Daniel Alpert, managing director at the investment bank Westwood Capital, said so many consumers already were struggling with existing debt that he doubted the Fed's action would cause them to take on still more.

The Fed approved GMAC's request Wednesday to become a bank holding company, authorizing it to apply for a portion of the Treasury's $700 billion bailout fund and receive emergency loans directly from the Fed.

Analysts had speculated that without help, GMAC would have had to file for bankruptcy protection or shut down, dealing a blow to General Motors' own chances for survival.

The Fed said its move "would benefit the public by strengthening GMAC's ability to fund the purchases of vehicles manufactured by GM and other companies and by helping to normalize the credit markets for such purchases."

But some analysts said they doubted the Fed would achieve that goal.

"I don't think the Fed decision, per se, will have any impact on the consumers' willingness to buy cars," Bert Ely, a banking-industry consultant in Alexandria, Va., said via e-mail. "For many consumers, the willingness to buy a car - new or used - is largely a function of their ability to get affordable financing."

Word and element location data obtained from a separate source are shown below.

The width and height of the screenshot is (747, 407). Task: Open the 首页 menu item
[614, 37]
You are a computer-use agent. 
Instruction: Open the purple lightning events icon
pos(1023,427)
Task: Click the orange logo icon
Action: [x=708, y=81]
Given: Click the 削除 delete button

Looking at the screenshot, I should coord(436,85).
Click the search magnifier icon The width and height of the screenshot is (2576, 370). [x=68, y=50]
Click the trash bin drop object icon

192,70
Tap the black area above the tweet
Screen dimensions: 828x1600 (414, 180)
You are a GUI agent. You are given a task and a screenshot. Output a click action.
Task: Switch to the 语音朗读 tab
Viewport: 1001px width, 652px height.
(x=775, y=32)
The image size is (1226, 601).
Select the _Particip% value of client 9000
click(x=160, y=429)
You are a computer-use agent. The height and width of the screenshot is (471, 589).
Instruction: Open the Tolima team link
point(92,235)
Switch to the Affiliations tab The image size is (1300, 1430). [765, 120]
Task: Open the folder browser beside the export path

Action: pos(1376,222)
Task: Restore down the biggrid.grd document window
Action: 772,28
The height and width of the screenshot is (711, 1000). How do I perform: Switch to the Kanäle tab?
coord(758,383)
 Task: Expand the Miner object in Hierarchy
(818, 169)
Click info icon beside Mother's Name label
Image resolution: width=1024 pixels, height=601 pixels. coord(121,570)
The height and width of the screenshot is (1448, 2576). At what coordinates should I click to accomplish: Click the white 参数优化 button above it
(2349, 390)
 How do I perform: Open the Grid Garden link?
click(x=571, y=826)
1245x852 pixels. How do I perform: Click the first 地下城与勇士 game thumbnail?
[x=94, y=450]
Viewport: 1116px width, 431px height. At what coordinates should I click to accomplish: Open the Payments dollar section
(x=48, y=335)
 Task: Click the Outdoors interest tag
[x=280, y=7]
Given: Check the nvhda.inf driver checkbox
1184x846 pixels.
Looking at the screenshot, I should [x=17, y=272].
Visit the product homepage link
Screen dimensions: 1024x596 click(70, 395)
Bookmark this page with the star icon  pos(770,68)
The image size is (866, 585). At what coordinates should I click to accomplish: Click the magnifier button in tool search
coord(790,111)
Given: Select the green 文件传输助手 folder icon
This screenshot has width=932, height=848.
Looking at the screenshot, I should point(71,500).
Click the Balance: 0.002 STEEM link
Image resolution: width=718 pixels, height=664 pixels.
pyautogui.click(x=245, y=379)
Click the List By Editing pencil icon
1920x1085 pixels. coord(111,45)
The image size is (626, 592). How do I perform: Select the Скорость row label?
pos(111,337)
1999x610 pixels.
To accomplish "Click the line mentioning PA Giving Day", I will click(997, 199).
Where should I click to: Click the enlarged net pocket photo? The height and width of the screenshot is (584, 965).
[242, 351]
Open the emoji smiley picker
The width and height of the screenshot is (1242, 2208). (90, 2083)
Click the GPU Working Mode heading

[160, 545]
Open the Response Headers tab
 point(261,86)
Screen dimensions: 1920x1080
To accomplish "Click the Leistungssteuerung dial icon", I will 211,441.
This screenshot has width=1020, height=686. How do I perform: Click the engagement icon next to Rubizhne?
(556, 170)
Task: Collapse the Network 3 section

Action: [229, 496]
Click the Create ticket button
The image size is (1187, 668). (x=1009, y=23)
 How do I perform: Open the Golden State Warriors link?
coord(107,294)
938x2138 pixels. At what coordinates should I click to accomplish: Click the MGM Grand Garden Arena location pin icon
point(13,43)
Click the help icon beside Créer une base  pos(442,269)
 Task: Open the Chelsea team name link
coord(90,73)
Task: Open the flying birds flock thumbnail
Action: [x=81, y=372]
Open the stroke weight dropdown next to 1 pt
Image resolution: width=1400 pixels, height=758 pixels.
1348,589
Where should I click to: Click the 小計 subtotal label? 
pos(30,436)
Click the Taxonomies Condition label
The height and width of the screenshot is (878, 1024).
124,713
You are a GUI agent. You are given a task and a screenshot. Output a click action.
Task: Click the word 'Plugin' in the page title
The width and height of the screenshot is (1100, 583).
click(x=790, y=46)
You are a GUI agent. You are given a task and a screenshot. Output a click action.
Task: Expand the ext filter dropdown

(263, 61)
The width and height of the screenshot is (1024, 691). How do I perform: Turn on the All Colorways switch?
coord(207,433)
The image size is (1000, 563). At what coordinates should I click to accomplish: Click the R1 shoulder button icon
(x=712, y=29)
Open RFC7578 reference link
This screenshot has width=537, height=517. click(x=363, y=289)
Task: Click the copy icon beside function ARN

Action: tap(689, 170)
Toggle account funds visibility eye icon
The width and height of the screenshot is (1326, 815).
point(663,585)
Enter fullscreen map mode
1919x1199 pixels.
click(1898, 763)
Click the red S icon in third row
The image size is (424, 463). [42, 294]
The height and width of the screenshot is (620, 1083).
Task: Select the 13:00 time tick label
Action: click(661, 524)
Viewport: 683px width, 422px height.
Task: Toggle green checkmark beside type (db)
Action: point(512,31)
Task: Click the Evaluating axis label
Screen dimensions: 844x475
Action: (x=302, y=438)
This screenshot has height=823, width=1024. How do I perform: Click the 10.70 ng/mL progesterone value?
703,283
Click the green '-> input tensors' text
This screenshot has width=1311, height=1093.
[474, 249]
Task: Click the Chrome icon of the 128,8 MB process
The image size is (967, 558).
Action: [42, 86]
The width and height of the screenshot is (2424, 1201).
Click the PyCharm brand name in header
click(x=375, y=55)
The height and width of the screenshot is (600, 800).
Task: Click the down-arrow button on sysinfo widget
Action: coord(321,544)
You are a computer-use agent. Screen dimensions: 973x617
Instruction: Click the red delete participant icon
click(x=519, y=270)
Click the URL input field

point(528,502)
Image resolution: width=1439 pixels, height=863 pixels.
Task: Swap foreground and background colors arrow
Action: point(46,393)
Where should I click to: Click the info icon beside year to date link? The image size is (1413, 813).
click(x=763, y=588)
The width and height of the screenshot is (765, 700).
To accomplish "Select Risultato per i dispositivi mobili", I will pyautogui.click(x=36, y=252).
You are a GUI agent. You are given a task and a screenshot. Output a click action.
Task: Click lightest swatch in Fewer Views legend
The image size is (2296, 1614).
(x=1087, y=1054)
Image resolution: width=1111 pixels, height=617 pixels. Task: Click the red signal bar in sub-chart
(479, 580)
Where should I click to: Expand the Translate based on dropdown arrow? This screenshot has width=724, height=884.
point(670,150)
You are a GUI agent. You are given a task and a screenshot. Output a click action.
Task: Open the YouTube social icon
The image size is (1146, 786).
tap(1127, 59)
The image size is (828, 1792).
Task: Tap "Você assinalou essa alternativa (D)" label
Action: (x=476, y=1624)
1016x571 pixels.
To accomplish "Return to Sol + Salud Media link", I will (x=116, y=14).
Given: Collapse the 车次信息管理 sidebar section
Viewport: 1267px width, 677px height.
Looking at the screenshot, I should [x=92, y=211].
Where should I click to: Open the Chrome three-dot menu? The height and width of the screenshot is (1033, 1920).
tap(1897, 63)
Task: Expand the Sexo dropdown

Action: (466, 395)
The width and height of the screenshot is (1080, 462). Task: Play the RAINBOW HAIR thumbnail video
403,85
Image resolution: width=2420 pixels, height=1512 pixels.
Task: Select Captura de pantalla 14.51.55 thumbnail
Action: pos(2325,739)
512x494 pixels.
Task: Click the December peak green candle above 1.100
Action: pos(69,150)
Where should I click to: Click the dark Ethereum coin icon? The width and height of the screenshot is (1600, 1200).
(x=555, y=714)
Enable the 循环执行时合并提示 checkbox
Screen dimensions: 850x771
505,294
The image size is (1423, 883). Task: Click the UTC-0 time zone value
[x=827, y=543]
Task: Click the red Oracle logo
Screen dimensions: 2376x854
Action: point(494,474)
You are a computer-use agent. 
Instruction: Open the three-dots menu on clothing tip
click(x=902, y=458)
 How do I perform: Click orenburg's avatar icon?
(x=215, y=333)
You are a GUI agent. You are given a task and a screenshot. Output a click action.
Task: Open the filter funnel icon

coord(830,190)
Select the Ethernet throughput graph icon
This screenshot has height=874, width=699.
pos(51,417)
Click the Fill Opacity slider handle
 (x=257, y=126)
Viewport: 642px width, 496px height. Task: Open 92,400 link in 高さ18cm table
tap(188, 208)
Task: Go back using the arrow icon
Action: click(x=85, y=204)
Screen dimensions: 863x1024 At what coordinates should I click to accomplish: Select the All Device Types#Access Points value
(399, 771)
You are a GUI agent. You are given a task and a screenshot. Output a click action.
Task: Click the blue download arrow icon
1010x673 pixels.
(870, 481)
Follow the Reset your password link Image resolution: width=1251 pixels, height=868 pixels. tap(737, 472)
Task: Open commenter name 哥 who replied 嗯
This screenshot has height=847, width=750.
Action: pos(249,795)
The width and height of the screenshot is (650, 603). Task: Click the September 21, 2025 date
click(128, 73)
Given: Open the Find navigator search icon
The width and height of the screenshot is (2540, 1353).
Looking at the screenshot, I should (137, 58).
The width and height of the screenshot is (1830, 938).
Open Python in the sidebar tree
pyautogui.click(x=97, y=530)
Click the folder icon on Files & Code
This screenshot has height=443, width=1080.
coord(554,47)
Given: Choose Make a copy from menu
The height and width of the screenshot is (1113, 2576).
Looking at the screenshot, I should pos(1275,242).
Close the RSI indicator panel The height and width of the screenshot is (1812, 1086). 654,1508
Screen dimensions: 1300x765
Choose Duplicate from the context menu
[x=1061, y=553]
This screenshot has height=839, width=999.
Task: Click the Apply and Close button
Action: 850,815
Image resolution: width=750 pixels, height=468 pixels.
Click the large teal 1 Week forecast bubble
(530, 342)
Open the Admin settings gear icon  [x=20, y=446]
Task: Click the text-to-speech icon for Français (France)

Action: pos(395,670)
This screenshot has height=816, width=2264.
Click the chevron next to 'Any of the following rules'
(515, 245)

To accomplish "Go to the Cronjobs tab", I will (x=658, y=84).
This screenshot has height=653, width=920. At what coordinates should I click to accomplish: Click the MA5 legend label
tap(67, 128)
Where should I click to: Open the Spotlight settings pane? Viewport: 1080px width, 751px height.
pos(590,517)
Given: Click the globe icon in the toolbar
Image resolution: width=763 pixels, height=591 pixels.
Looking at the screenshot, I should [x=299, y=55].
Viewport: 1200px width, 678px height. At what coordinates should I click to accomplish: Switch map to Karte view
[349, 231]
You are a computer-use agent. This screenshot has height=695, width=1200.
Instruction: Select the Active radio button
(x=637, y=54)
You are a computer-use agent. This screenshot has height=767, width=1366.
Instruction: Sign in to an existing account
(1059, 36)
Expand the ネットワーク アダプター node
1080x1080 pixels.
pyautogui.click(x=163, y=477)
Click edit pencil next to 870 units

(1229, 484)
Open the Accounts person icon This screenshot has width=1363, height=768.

Christopher Whalen, managing director of Institutional Risk Analytics, said would-be customers were simply not buying cars. Still, those who enjoy excellent credit will be able to borrow at historically low rates, as in the housing market. And others are more optimistic about the Fed's action.

Scott Talbott, a financial-industry lobbyist, said the Fed's move was part of a "one-two punch" that, along with the bailout of GM and Chrysler, could get the auto industry moving.